# Testing and Comparing Models

How do we know if our model is accurate? How can we determine which variables we should model and the relative costs of including those variables? This notebook will discuss tools for assessing and comparing models. This notebook is intended to accompany a lecture and is thus not as verbose as other notebooks.

#### Video

https://www.youtube.com/watch?v=_kp19PIVuXc&list=PLL0SWcFqypCl4lrzk1dMWwTUrzQZFt7y0&index=18 (Splitting data in train/val/test splits)

## Setup

In [None]:
import pandas as pd
import numpy as np

import statsmodels.formula.api as smf
import statsmodels.api as sm
from sklearn.model_selection import KFold
from sklearn.metrics import mean_squared_error, mean_absolute_error

# some settings for making plots
import seaborn as sns
import matplotlib.pyplot as plt
from cycler import cycler
plt.style.use("ggplot")
palette = ["#00B0F6", "#F8766D", "#00BF7D", "#A3A500", "#E76BF3"]
plt.rc('axes', prop_cycle=(cycler('color', palette)))

Start by loading the data and taking a look at the distribution of data, which predictors do we think are going to be useful?
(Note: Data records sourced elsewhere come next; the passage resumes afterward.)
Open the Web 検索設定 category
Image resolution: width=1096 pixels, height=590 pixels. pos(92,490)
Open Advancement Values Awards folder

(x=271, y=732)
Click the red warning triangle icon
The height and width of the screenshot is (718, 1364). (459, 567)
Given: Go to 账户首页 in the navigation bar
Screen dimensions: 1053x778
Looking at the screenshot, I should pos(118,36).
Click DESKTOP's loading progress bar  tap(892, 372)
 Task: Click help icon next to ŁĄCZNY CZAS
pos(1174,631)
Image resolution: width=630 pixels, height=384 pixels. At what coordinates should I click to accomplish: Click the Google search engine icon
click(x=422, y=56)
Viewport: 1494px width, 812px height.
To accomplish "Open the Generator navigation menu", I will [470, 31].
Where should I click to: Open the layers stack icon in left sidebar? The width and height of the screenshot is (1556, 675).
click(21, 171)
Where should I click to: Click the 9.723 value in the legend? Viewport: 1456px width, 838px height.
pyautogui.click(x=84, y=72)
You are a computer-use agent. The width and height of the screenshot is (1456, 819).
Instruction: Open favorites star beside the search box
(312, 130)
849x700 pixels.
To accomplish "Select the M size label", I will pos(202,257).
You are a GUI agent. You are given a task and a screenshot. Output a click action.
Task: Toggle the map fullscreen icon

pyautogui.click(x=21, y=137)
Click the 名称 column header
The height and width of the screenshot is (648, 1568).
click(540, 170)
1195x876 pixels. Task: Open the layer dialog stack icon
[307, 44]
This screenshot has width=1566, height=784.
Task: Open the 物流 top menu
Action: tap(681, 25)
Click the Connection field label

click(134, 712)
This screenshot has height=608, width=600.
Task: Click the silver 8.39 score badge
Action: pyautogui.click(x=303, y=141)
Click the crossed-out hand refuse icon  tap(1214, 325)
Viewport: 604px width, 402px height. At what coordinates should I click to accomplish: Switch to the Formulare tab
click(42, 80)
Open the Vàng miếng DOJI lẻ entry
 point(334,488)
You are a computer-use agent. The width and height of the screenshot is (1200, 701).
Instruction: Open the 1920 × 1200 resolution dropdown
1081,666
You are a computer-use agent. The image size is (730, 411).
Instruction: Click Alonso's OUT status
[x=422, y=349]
Is it always obvious how useful a predictor will be? Should we discount a predictor just because it doesn't "look" correlated?

In [None]:
# load some data
df = pd.read_csv("dummy_data.csv")
df.describe()

In [None]:
fig, ax = plt.subplots(ncols=4, figsize=(20, 3), sharey=True)

for i in range(4):
    ax[i].set_xlabel(df.columns[i])
    ax[i].scatter(df.iloc[:,i], df.Target, color='k', marker='.')
ax[0].set_ylabel("Target")
plt.show()

Let's say we are trying to build a predictive model to help us find an even higher value than we have observed thus far. To assess this we should remove the to XX% of our dataset and see if we can use lower data to predict higher data. 

In [None]:
# let's grab the top 15% of data to serve as a test set
test_df = df.sort_values("Target").iloc[-10:]
train_df = df.sort_values("Target").iloc[:90]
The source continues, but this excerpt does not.